ESR 6:67-74 (2008)  -  doi:10.3354/esr00120

Ritual vs. retaliatory killing of African lions in the Ngorongoro Conservation Area, Tanzania

Dennis Ikanda1, Craig Packer2,*

1Tanzania Wildlife Research Institute, Box 661, Arusha, Tanzania
2Department of Ecology, Evolution & Behavior, University of Minnesota, 1987 Upper Buford Circle, St. Paul, Minnesota 55108, USA
*Corresponding author. Email:

ABSTRACT: The Ngorongoro Conservation Area (NCA), Tanzania, is a multiple land-use area where Maasai pastoralists co-exist with large migratory herbivores and associated carnivores. Maasai retaliate against lions, leopards and hyenas that prey upon their livestock. Cattle depredation is mostly by lions and most common in grazing herds tended solely by children (rather than by warriors) and in large herds tended by few herders. Depredation on sheep and goats (shoats) is mostly by leopards and is more difficult to prevent.
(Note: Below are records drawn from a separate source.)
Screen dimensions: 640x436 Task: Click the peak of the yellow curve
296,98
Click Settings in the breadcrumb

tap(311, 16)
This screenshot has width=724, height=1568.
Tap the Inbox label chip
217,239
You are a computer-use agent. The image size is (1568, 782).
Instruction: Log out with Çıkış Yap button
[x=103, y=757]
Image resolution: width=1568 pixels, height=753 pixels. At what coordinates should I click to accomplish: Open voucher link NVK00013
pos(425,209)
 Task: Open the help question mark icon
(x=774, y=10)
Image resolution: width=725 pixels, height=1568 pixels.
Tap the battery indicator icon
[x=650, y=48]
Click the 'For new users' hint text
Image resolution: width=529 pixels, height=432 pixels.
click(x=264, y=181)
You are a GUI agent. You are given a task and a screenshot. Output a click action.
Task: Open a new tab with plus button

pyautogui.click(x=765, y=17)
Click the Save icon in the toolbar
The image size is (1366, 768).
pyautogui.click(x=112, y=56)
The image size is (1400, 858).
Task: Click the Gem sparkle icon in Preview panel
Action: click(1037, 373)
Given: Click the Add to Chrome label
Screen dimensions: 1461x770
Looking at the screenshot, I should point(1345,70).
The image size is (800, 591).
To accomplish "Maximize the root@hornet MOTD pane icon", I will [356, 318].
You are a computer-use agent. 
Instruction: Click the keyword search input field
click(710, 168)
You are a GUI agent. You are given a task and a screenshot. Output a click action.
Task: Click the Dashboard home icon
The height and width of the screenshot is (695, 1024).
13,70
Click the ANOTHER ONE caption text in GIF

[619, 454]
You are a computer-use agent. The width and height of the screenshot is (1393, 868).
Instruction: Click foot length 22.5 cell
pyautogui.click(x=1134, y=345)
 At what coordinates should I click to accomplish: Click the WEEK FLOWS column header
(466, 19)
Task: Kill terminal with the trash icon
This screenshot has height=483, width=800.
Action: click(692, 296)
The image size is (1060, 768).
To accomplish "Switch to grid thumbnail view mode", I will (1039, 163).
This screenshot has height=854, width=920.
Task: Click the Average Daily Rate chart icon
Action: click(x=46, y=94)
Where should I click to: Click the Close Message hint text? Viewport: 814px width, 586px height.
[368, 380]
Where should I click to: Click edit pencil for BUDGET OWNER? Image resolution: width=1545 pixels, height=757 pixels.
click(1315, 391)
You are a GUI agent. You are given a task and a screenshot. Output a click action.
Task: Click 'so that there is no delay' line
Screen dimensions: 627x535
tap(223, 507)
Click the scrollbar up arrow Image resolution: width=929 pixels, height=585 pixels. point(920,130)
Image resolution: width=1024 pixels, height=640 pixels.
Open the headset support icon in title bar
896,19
Across all carnivore species, nocturnal depredation is somewhat more common in smaller households. Over most of the NCA, lion killing is proportional to the amount of cattle depredation by resident lions, but nomadic lions from the Serengeti National Park appear to be killed more exclusively for cultural purposes (Ala-mayo) in the open plains. While the impact of ritual hunting on the Serengeti lion population as a whole appears to be trivial, retaliatory killing on resident lions in the NCA may intensify as the human population continues to increase.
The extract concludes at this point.